By Dong Danping, Librarian, Research Services

Academic researchers use tweets to study the public conversation and sentiment around important issues. With how Twitter is making it easier to extract tweets (read our article on this), tweets are becoming a more attractive data source.

One of the biggest events in recent times is the COVID-19 pandemic; t how do you decide what tweets to collect? While you can use different identification techniques like querying by hashtags or keywords, you may not need to reinvent the wheel.

Many researchers around the world have collected and may even have processed and labelled collections of tweets covering different aspects around COVID-19 topic that you can consider reusing.

Note: most open Twitter datasets only provide Tweet IDs due to the terms and conditions restrictions from Twitter. They need to be ‘re-hydrated’ (Refer to the Beginner’s guide to Twitter data) to get the actual content of the tweets. Please remember to cite the data if you plan to use them.

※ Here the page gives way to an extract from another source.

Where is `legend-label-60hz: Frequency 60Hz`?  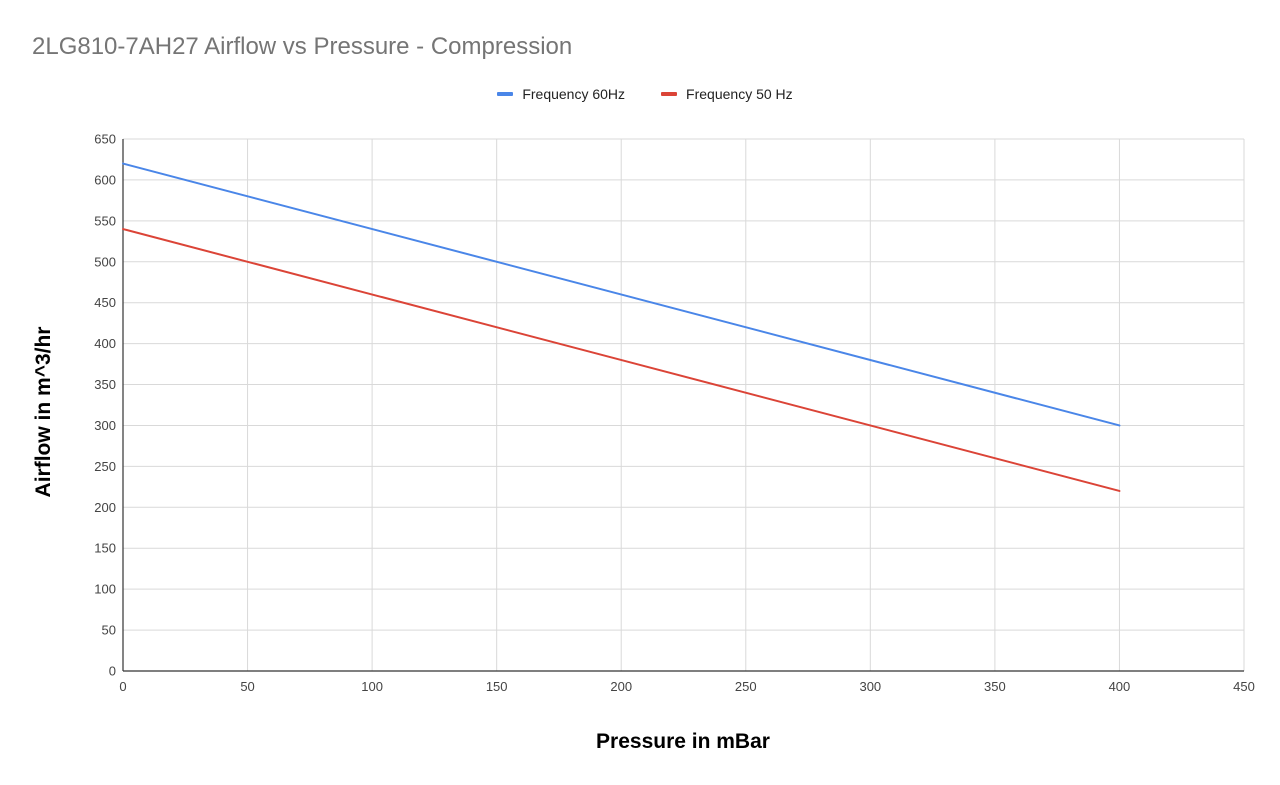
legend-label-60hz: Frequency 60Hz is located at coordinates (574, 94).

Related research and datasets collected by SMU research

Do you know that our own SMU researchers are also collecting and researching with COVID-19 Twitter data? Dr. Richard Crowley, Assistant Professor of Accounting, has some of his research papers based on Twitter data (e.g. on firm CSR reputation and discretionary dissemination). One of his most recent ongoing social media research also studies the sentiments and emotions surrounding COVID-19 in the US. His team has collected over 1 billion tweets from February 2020 till present, with relevant COVID hashtags and a secondary country-specific classification, covering over 200 countries/regions and across 20+ languages.

A large-scale COVID-19 Twitter chatter dataset for open scientific research - an international collaboration

This is probably one of the most comprehensive open COVID-19 datasets available. Data coverage starts from January 2020 and is still getting updated bi-weekly, resulting in a dataset containing more than 1 billion unique tweets.

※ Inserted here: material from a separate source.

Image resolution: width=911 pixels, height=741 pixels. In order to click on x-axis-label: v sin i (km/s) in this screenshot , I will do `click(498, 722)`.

Tracking Social Media Discourse About the COVID-19 Pandemic: Development of a Public Coronavirus Twitter Data Set

A multilingual COVID-19 Twitter dataset containing an ongoing collection of tweet IDs, starting from Jan 2020 and updated weekly, made available via their GitHub repository.

A COVID-19 Rumor Dataset

Read this data article to find out more about the COVID-19 Rumor Dataset containing 6832 twitters (4129 rumors from news & 2705 rumors from tweets) with sentiment and stance labels, as well as reposts and retweets of the rumors. The dataset is openly available on Github.

Cornavirus (COVID-19) Tweets Dataset

This is a large-scale Twitter dataset that contains IDs and sentiment scores of the tweets related to COVID-19. Read the related paper that explains this dataset in greater detail: Design and analysis of a large-scale COVID-19 tweets dataset.

Global Reactions to COVID-19 on Twitter: A Labelled Dataset with Latent Topic, Sentiment and Emotion Attributes

As strong concerns and emotions might be present in publicly available tweets discussing COVID-19, all tweets from this dataset are annotated with latent semantic attributes such as topic, emotions, and their degree of intensity. There is a Singapore subset of the data if you wish to focus your research locally.